C’est pour essayer de freiner, voire de briser cette méfiance diffuse que l’élite en déshérence utilise jusqu’à la caricature les valeurs qui firent le succès de ce que j’appellerais le « bourgeoisisme moderne ». Autre manière de dire le libéral-mondialisme.

Ce que le Big Brother nomme le « confinement » n’est rien d’autre que l’individualisme épistémologique qui, depuis la Réforme protestante, fit le succès de « l’esprit du capitalisme » (Max Weber). « Gestes barrières », « distanciation sociale » et autres expressions de la même eau ne sont rien d’autre que ce que l’étroit moralisme du XIXe siècle nommait « le mur de la vie privée ». Ou encore chacun chez soi, chacun pour soi.

Pour le dire d’une manière plus soutenue, en empruntant ce terme à Stendhal, il s’agit là d’un pur « égotisme », forme exacerbée d’un égoïsme oubliant que ce qui fonde la vie sociale est un « être-ensemble » structurel. Socialité de base que la symbolique des balcons, en Italie, France ou Brésil, rappelle on ne peut mieux.

L’effervescence en gestation va rappeler, à bon escient, qu’un humanisme bien compris, c’est-à-dire un humanisme intégral, repose sur un lien fait de solidarité, de générosité et de partage. Voilà ce qui est l’incarnation de l’absolu dans la vie courante. On ne peut plus être, simplement, enfermé dans la forteresse de son « chez-soi ». On n’existe qu’avec l’autre, que par l’autre. Altérité que l’injonction du confinement ne manque pas d’oublier.

Amusons-nous avec une autre caricature : la mascarade des masques.

Souvenons-nous que tout comme la Réforme protestante fut un des fondements de la modernité sous l’aspect religieux, Descartes le fut sous la dimension philosophique. Qu’ils en soient ou non conscients, c’est bien sous son égide que les tenants du progressisme développent leurs théories de l’émancipation, leurs diverses transgressions des limites et autres thématiques de la libération.

Descartes, donc, par prudence, annonçait qu’il avançait masqué (« larvato prodeo »). Mais ce qui n’était qu’une élégante boutade devient une impérative injonction grâce à laquelle l’élite pense conforter son pouvoir. Resucée de l’antique, et souvent délétère, theatrum mundi !

On ne dira jamais assez que la dégénérescence de la cité est corrélative de la « théâtrocratie ». Qui est le propre de ceux que Platon nomme dans le mythe de la caverne, les montreurs de marionnettes (République, VII). Ce sont les maîtres de la parole, faisant voir des merveilles aux prisonniers enchaînés au fond d’une caverne. La merveille, de nos jours, ce sera la fin d’une épidémie si l’on sait respecter la pantomime généralisée : avancer masqué.
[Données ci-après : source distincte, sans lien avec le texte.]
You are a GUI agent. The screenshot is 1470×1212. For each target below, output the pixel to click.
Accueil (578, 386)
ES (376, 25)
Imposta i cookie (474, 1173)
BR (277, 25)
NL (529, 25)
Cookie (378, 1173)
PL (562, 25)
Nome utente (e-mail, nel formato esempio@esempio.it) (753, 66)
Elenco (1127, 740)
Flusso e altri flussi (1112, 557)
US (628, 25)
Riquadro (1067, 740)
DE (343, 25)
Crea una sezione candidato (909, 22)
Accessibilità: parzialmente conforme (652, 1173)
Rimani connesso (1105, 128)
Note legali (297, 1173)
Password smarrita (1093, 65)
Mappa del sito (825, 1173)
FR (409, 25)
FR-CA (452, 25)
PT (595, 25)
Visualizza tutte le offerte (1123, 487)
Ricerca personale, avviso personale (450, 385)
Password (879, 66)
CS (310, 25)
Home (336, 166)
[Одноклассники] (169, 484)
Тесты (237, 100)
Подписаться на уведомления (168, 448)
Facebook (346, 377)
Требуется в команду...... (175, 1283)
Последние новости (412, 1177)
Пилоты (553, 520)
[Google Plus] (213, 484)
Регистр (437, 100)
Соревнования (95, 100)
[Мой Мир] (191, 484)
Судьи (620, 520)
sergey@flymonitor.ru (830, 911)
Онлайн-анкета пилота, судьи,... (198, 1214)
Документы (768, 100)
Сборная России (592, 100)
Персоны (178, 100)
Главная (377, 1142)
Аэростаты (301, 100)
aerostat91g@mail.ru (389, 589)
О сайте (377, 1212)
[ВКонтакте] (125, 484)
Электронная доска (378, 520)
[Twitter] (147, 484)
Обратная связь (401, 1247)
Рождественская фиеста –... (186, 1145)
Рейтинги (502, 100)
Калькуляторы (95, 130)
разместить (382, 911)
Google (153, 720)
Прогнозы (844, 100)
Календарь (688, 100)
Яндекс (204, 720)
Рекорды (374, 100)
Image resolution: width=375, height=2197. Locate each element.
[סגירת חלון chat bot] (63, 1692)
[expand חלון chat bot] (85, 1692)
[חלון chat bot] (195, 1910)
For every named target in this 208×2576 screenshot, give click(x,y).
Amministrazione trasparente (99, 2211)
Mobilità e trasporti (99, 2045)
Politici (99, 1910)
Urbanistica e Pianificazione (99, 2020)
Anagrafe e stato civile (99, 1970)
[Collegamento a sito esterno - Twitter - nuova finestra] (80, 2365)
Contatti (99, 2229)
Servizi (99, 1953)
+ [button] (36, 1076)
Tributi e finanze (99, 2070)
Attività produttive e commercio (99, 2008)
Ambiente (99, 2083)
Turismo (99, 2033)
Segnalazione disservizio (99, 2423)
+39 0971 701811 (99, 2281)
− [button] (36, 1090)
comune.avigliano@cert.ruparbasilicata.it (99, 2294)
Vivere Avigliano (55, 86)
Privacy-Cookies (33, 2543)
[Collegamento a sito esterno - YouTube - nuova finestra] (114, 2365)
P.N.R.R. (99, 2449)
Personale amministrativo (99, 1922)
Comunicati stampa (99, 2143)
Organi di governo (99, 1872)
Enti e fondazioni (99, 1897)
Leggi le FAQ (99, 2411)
Le spectaculaire généralisé. N’est-ce point cela, que Guy Debord annonçait lorsque après La Société du spectacle (1967), dans un commentaire ultérieur, il parlait du « spectacle intégré ». Sa thèse, connue ? Comprise ? C’est l’aliénation, c’est-à-dire devenir étranger à soi-même à partir du consumérisme, et ce, grâce au spectacle généralisé. Ce qui aboutit à la généralisation du mensonge : le vrai est un moment du faux.

Dans la théâtralité de la caste politique, cela ne vous rappelle-t-il rien ? Le faux se présente masqué, comme étant un bien. Ce que Jean Baudrillard nommait le « simulacre » (1981) : masque du réel, ce qui masque la profonde réalité du réel. Ce que Joseph de Maistre nommait la « réité » !

Comme ce que fut la série américaine Holocauste, le masque consiste à susciter des frissons dissuasifs (de nos jours, la peur de l’épidémie, voire de la pandémie) comme « bonne conscience de la catastrophe ». En la matière, implosion de l’économicisme dominant où la valeur d’usage telle qu’Aristote l’analyse (Le Politique, ch. III, par. 11) est remplacée par la valeur d’échange.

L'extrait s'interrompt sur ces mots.